2020 has given me the opportunity to rediscover my love for video games. A hobby (read: addiction) I pursued relentlessly in high school, once I started college I began exploring other interests. With less and less free time, I stopped playing as many games.

I've since graduated college and started working as a product manager. My life became user stories, wireframes, and story points. I dedicated myself to uncomplicating; to unboxing complex problems and offering simple solutions. I garnered a hatred of push doors with handles and began noticing other design choices, good and bad, everywhere around me. It's in this context that I started gaming again.

And I'll be honest: I played a LOT of video games this past year. While some kept themselves busy during quarantine learning to knit or nursing their sourdough starter, I studied the game. Legend of Zelda: Breath of the Wild; Sekiro: Shadows Die Twice; and many other games with colons in their title. Some were fantastic, some were fantastically frustrating. And once I put down the controller, it wasn't gameplay, or graphics, or story elements that I appreciated most—it was menu design.

Otherwise great games can be marred by frustrating design choices, and the best-designed interfaces are often so intuitive they are overlooked by reviewers. It's a shame that user experience is not given more attention in game reviews, especially given how much work goes into it. With this blog, I've decided to right this wrong by magnifying game design through the lens of a product manager.
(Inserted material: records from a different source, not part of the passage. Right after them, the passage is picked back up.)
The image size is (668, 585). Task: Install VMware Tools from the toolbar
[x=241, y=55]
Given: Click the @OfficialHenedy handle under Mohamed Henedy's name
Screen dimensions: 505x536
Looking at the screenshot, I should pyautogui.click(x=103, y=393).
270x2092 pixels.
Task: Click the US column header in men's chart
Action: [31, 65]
To give interfaces—a feature present in almost every modern game—the spotlight they so rightfully deserves.

And it justifies the hundreds of hours I spent in front of a television, which is a bonus.

Project Charter

This blog is a project like any other, and needs a charter to guide it. In the spirit of simplicity, here it is:

Provide enjoyment for the target audience (Jake Bone).

Today, that means writing about video games. Tomorrow, I might decide to turn this into a cocktail blog, or a travel blog, or an anything-I-want blog. I might post every week or every month, or never again—the beauty of this charter is that I'm not beholden to anything except my own enjoyment. For now, I'm just happy this blog exists at all!